Et puis, « post mortem », il y a eu cette intervention du « Surcouf », qui se présente comme un groupe d’officiers généraux et supérieurs, et dont la fiche d’Etat-major soigneusement préparée depuis plusieurs semaines a été publiée sous anonymat dans Le Figaro du 18 juin, comme un appel…au secours. Pour ne pas paraître rebelles, les propos reprennent l’antienne bien connue : le roi ne peut mal faire : « la volonté présidentielle a été largement dénaturée par ceux qui avaient la charge de la mettre en œuvre ». Oh les vilains !

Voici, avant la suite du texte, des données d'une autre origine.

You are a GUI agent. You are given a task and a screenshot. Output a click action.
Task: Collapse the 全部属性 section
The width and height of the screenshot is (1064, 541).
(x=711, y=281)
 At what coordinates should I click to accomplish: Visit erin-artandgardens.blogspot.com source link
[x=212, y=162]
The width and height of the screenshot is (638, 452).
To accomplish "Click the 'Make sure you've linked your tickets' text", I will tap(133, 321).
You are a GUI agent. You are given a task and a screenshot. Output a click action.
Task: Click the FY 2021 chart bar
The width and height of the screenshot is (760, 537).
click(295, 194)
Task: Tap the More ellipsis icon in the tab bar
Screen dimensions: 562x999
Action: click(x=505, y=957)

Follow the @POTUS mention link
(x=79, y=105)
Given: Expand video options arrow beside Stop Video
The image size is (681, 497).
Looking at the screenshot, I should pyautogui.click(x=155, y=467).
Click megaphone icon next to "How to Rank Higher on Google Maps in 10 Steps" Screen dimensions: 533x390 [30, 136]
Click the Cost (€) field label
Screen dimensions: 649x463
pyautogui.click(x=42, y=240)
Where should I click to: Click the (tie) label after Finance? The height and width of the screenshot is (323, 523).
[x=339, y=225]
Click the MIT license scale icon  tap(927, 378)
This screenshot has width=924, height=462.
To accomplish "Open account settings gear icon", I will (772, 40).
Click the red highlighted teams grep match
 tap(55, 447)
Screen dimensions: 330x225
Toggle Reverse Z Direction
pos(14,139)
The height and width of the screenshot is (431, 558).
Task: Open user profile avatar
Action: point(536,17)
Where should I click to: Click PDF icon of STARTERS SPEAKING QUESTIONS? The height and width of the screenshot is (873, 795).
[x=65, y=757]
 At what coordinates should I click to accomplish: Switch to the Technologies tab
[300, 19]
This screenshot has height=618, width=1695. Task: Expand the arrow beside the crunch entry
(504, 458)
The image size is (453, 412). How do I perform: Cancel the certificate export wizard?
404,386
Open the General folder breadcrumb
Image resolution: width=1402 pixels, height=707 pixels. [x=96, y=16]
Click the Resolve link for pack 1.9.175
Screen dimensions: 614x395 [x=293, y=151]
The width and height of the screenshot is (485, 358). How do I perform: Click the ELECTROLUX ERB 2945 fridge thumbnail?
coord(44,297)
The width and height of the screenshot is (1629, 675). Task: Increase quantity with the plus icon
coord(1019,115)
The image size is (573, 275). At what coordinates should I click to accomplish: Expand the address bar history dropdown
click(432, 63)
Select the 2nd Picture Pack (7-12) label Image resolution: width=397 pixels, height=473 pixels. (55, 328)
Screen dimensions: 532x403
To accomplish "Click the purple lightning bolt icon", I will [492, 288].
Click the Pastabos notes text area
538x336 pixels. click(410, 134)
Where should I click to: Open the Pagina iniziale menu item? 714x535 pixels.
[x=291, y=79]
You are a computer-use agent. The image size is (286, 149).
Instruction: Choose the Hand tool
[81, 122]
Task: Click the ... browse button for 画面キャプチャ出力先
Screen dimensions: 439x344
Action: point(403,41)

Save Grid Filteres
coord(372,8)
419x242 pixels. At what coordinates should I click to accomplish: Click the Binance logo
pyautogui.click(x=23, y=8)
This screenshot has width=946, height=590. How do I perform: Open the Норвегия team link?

Ainsi, l’espérance des nombreux officiers qui avaient manifesté leur adhésion à la candidature de Sarkoléon, notamment lors de la fameuse journée du 7 mars 2007 est déçue (voir note 1). Les limiers de la DPSD vont devoir déterminer s’il s’agit du cri désespéré d’une fiancée trompée ou si c’est un véritable noyau dur de résistance constitué en Syndicat Unifié des Réformateurs du Commandement Opérationnel des Unités Françaises.

En fait, les dés n’étaient-ils pas pipés dès le début et on peut se demander si l’inspiration du « lider minimo » ne remonte pas à l’expérience de son service militaire d’aviateur de seconde classe à Balard (voir note 2).

Une autre hypothèse digne d’intérêt identifie la source de la réflexion présidentielle dans l’un de ces parcs d’attraction qu’il fréquente en famille lorsqu’il exerce son droit de visite et d’hébergement sur le petit Louis.

Il y a en effet dans les Yvelines, non loin de Paris et de La Lanterne, le havre présidentiel versaillais des week-ends parisiens, un parc d’attraction dénommé : La France miniature où les principaux sites et monuments français sont présentés en réduction.

Comment ne pas imaginer un instant que ce lieu ait inspiré au chef des armées, et bientôt désarmé, le régime sec qu’il va imposer à l’outil de défense.

Il y a aussi non loin de là le collège militaire de Saint Cyr où en 1939 une promotion reçue le nom ambitieux de : « De la plus grande France ».

70 ans plus tard, pour fortifier la vocation militaire malmenée des officiers supérieurs sortant du collège interarmées de défense (CID), et futurs généraux d’une armée en modèle réduit, on pourrait reprendre le cérémonial.

Après une belle prise d’armes dans la cour de l’Ecole Militaire, le général, commandant le CID demanderait alors au chef des armées : Monsieur le Président, quel nom donnerez vous à cette promotion du Collège Inter-Armées de Défense ?

Eh bien, cette promotion portera le nom de : « De la plus petite France » ! La souffrance (Sous-France ?) quoi !


1.    Le candidat avait rappelé que sa présence à la Journée UMP de la Défense attestait de son « engagement à faire de la modernisation de la doctrine et de l’outil de défense un axe majeur du prochain quinquennat ».

2.     Selon L’Express du 21 mai 2008 : « Après ses classes, effectuées au Bourget (Seine-Saint-Denis) en décembre 1978, il est affecté à la BA 117, dans le quartier de Balard, à Paris. Il appartient au Groupe rapide d’intervention (GRI), qui n’a rien d’une force spéciale : le GRI s’occupe de la propreté… Tous les matins, de 6 à 9 heures, Sarkozy passe la cireuse -la polish machine- dans les halls de l’état-major de l’armée de l’air.

Il était gondolier de couloir », s’amuse un ancien condisciple. « Il sortait aussi les poubelles, précise un autre. Il était prêt à faire n’importe quoi, pourvu qu’on lui foute la paix. » Le reste de la journée était libre. Une belle « gâche » que lui avait refilée un ami, aujourd’hui avocat. Sarkozy pouvait donc continuer ses études de droit et exercer son mandat de conseiller municipal de Neuilly-sur-Seine, conquis en 1977 ».